Then Trigger the Jenkins Pipeline :
PAYLOAD="{\"TOKEN\": \"$repo\"}"
curl -XPOST $Lambda_Webhook_Link -d "$PAYLOAD"
PR_NUMBER_TESTS="PR-3"
PAYLOAD="{\"MERGED_TO\": \"$PR_NUMBER_TESTS\", \"MULTI_BRANCH_NAME\": \"$repo\"}"
curl -XPOST $Lambda_Trigger_Job_Link -d "$PAYLOAD"
more about the trigger check – Optimizing CI Costs: Manual Jenkins Build Trigger from GitHub Actions

Jenkins part:
Simultaneously, we undertook a significant modernization of our Jenkins infrastructure. The existing Jenkins server was running on an Ubuntu 18 instance, which we migrated to a containerized Jenkins setup. This approach offered greater flexibility, scalability, and ease of management. As part of this process, we also upgraded Jenkins to a newer version and updated the system to Ubuntu 24, benefiting from improved performance, security updates, and long-term support.
We moved to a containerized Jenkins environment for couple of reasons.
- Scalability
- Isolation and Consistency
- Simplified Management and Deployment
- Resource Efficiency
- Faster Recovery and Updates
its allowed us to leverage container orchestration, making our CI/CD system more resilient and easier to scale. It also simplified the management of Jenkins configurations and plugins, which now follow a more modular, repeatable deployment process.
Using Terraform to Manage Containerized Jenkins
To manage our containerized Jenkins infrastructure, we chose Terraform. Here’s how we used Terraform in the process:
- Infrastructure as Code: Terraform enabled us to define Jenkins infrastructure as code, ensuring a consistent and repeatable deployment process across different environments. All components, including containers, networking, and storage, were declared in code.
- Automated Provisioning: We automated the provisioning of the underlying infrastructure, such as EC2 instances for running the Jenkins containers, storage volumes for persistent data, and networking configurations. Terraform’s ability to apply infrastructure changes in a predictable and automated manner greatly reduced manual effort.
- CloudWatch Alarms for Disk Usage: In addition to setting up the core infrastructure, we used Terraform to configure CloudWatch alarms for monitoring disk usage. these alarms help ensure the Jenkins environment runs smoothly by alerting us if disk usage exceeds a certain threshold, allowing us to respond proactively to prevent service interruptions. This level of monitoring was critical as it helped maintain the reliability of our CI/CD pipeline.
- Modular Approach: We used Terraform modules to encapsulate various infrastructure components. This modular approach made it easy to manage and scale our Jenkins setup, as each component (e.g., storage, networking, compute) was isolated and could be reused or modified independently.

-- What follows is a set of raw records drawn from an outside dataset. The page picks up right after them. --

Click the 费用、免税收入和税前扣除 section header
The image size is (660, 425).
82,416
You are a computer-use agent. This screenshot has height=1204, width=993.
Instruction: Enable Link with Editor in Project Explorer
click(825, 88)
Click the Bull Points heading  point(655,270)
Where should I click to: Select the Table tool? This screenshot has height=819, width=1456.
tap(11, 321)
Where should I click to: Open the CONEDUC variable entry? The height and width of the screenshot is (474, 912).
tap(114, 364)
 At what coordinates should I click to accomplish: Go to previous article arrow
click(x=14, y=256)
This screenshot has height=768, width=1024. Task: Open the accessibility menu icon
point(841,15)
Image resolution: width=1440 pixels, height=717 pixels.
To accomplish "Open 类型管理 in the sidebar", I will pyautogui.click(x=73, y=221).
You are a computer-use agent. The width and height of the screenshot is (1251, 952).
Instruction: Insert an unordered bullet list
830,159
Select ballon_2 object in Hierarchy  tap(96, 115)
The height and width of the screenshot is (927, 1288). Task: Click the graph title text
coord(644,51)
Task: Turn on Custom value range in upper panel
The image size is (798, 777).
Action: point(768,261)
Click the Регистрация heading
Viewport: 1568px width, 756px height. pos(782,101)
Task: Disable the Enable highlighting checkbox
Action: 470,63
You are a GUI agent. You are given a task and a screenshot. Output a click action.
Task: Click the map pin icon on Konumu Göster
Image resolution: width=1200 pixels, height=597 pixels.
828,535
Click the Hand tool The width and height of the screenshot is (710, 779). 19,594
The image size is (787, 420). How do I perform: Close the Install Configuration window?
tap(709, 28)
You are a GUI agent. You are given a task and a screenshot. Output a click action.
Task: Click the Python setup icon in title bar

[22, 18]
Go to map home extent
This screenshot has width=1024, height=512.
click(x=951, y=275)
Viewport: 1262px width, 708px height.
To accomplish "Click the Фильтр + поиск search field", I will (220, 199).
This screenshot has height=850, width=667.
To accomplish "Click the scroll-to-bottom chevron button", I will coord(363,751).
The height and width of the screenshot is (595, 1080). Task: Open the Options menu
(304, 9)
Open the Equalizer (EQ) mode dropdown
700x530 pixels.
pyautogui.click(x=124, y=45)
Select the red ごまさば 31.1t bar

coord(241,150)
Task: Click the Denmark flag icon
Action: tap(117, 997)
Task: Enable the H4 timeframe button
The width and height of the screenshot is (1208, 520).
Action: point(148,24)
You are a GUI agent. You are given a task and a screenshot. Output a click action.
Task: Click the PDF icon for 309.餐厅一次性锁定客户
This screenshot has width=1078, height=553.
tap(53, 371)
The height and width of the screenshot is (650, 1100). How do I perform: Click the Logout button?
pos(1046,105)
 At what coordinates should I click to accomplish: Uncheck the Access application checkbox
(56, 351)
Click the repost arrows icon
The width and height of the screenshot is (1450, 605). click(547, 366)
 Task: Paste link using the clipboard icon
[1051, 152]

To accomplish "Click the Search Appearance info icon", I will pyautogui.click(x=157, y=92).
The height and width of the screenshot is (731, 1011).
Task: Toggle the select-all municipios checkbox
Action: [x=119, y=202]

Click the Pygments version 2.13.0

- Version-Controlled Infrastructure: With Terraform, we could version-control not only the Jenkins setup but also the entire infrastructure stack. This allowed us to track changes, roll back configurations when necessary, and ensure consistency across environments.
- Seamless Updates: Whether upgrading Jenkins, adjusting resource allocations, or deploying new infrastructure, Terraform made the process seamless. We could update our infrastructure code, run a plan to see the proposed changes, and apply them with confidence, minimizing downtime and disruption to our CI/CD pipelines.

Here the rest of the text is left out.